INSTRUCTIONS TO FOLLOW - Copy the records below word for word, between the line holding "I want to click on comment-label: 评论, so" and the line holding "(182, 570).", inclusive.

======== MATERIAL PROVIDED ========

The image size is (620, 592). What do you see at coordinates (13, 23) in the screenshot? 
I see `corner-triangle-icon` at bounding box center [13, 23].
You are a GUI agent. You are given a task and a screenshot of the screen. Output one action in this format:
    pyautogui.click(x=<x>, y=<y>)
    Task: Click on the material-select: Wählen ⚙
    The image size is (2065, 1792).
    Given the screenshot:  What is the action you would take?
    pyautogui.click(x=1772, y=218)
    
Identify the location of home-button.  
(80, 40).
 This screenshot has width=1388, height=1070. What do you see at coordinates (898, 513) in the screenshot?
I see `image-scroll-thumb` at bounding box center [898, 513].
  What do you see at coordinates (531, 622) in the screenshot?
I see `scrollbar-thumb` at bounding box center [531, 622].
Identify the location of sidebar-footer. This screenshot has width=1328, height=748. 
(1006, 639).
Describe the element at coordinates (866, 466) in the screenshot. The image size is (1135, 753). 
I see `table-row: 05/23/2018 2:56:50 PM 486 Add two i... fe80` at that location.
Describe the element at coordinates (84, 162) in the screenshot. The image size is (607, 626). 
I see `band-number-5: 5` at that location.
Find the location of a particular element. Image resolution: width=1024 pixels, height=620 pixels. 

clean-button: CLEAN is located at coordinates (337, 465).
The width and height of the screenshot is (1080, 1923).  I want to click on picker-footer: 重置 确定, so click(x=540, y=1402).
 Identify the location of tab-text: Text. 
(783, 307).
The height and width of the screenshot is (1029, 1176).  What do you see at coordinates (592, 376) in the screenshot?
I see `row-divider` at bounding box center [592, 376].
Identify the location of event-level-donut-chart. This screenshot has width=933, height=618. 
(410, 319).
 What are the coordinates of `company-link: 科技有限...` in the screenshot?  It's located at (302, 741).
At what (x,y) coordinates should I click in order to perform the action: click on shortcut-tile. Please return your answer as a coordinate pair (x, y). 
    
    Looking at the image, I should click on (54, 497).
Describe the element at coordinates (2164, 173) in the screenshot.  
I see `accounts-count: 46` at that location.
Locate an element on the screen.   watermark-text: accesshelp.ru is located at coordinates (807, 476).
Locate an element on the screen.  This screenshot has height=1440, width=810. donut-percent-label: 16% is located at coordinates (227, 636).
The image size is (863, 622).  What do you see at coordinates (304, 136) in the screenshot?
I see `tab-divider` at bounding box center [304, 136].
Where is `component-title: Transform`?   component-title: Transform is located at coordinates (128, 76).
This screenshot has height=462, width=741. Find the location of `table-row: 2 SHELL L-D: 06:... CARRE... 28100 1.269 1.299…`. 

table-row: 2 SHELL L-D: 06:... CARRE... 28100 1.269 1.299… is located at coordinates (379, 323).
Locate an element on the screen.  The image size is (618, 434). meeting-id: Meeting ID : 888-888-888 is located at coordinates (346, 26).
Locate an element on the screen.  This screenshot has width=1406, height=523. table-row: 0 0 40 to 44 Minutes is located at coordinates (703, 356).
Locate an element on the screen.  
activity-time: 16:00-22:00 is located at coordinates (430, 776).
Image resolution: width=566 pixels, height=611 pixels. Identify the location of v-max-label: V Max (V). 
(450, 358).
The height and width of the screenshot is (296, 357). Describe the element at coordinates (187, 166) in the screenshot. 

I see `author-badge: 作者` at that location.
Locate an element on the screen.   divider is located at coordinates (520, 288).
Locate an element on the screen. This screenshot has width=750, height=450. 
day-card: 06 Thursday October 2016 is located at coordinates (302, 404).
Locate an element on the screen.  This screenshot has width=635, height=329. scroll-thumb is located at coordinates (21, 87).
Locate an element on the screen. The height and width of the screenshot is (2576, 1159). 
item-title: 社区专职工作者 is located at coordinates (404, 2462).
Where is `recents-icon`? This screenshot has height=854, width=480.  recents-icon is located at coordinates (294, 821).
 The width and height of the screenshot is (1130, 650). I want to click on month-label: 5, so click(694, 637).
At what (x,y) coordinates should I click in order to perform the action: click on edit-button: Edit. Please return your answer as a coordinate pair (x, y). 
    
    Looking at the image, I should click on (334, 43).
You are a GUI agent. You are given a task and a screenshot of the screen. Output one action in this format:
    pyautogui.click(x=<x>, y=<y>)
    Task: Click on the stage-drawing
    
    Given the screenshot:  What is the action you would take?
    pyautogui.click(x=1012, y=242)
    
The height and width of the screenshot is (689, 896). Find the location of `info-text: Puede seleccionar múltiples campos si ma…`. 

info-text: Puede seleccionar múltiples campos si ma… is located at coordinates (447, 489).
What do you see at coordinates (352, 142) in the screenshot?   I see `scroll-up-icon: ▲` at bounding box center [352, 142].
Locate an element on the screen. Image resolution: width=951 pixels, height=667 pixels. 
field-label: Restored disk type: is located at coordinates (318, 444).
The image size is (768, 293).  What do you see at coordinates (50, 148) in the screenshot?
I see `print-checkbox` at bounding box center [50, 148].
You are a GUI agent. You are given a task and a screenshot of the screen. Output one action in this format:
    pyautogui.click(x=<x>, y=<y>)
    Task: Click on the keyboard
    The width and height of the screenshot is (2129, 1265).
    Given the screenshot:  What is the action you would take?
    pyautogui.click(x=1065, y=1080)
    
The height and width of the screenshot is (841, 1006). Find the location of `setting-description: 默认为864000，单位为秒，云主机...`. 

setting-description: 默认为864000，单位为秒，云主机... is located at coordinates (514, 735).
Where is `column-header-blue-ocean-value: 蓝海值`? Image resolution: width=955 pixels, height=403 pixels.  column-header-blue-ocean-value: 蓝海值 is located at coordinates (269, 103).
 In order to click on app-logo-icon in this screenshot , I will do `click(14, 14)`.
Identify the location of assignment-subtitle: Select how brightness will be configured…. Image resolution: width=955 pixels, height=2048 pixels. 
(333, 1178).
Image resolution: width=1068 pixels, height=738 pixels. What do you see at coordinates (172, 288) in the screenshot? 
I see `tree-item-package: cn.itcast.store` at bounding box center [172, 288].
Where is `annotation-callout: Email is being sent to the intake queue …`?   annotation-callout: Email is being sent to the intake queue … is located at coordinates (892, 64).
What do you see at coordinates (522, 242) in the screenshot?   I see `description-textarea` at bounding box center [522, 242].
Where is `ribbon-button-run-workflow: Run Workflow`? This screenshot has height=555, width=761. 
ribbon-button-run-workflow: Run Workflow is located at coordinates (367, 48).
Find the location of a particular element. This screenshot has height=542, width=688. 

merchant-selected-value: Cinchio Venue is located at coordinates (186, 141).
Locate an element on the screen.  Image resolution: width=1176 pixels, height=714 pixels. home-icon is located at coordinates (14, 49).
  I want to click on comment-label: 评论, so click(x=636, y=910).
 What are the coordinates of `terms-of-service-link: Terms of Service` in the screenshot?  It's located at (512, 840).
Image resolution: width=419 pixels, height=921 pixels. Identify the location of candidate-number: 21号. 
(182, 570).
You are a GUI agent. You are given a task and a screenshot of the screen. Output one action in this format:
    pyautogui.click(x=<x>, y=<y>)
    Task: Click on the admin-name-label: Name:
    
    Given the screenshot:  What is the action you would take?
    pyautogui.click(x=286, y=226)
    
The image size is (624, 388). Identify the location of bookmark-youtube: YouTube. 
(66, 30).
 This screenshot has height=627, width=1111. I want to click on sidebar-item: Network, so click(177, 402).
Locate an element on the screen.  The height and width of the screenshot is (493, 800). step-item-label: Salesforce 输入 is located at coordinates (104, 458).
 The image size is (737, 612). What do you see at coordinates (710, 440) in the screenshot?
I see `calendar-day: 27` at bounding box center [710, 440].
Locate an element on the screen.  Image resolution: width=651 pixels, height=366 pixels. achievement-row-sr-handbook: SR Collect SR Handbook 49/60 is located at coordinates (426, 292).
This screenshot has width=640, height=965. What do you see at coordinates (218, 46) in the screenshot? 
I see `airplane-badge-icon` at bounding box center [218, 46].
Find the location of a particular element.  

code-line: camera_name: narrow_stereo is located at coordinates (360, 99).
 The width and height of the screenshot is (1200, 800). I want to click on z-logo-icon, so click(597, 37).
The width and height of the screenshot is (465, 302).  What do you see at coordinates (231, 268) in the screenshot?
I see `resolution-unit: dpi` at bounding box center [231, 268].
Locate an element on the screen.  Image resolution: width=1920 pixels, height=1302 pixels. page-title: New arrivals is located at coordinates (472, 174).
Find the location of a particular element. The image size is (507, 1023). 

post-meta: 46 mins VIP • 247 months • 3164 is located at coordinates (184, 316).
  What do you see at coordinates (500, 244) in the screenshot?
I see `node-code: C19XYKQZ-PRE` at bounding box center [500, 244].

========

WORKED SOLUTION -
  I want to click on comment-label: 评论, so click(x=636, y=910).
 What are the coordinates of `terms-of-service-link: Terms of Service` in the screenshot?  It's located at (512, 840).
Image resolution: width=419 pixels, height=921 pixels. Identify the location of candidate-number: 21号. 
(182, 570).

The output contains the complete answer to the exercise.